Kamu emekçilerinde öğretmen örgütlenmesinin önemi ve yeri bir başkadır…
Öğretmenler devletin ideolojik aygıtının önemli bir parçası…
Düzene uygun insanların yetiştirilmesinde büyük pay sahibi…
İmam ve öğretmen; düzene uygun insan yetiştirmenin ötesinde düzene boyun eğmeyi de sağlayan ve öğreten önemli ‘araç’lar…
***
Ama öğretmenin yalnızca devletin ideolojik aygıtının bir parçası olmanın da ötesinde yer alabilen bir yapısı var…
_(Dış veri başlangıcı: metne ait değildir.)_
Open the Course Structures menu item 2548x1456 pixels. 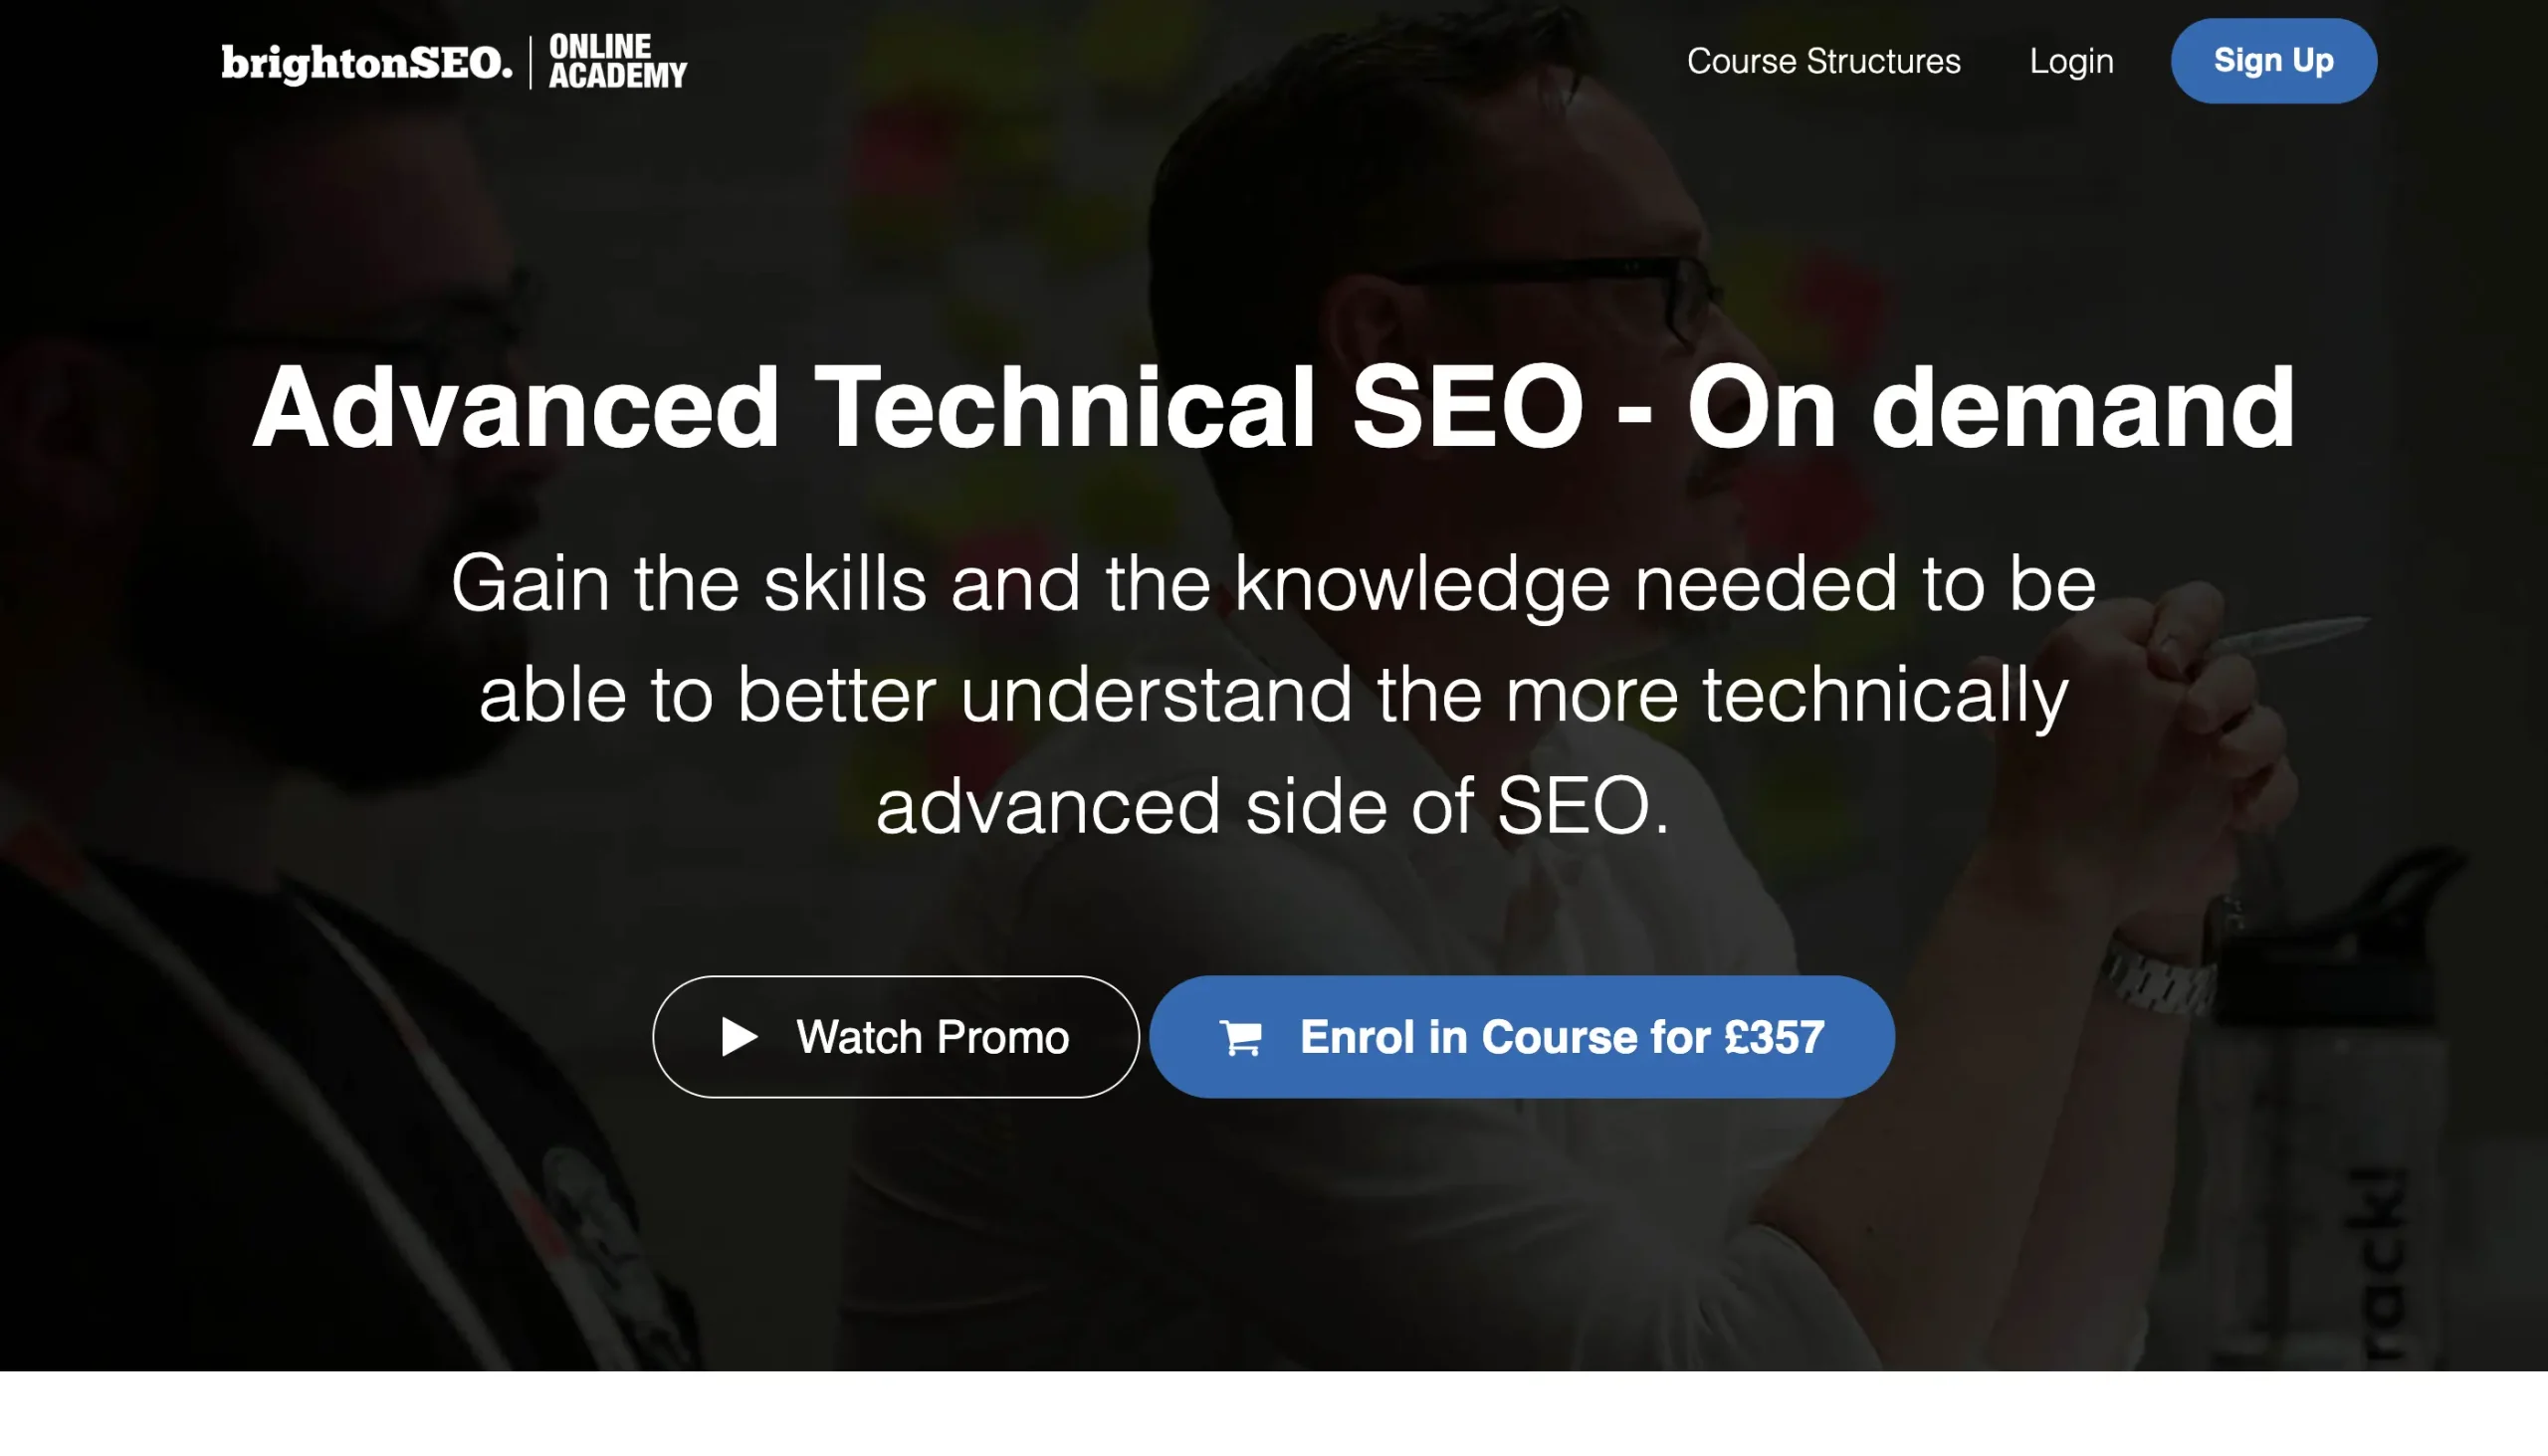click(x=1823, y=61)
Özellikle Türkiye’de “öğretmen” aynı zamanda bir “aydınlanma meşalesi” görevini görebiliyor…
Cumhuriyetle birlikte öğretmen; Türkiye’nin en ücra köşelerine bile aydınlanma ve Cumhuriyet ışığını taşıyan meşalelerdir…
Bu nedenle Türkiye’nin her köşesinde öğretmenlerin karşısında her yerde her zaman gerici-yobaz kesimler yer almıştır…
***
Cumhuriyet devriminin taşıyıcısı öğretmenler olmuştur…
Kubilay olayı, öğretmen ve gericilik karşıtlığını en iyi simgeleyen olaylardan birisidir…
Türkiye’nin her yerinde öğretmenler gericiliğin hedefi olmuştur…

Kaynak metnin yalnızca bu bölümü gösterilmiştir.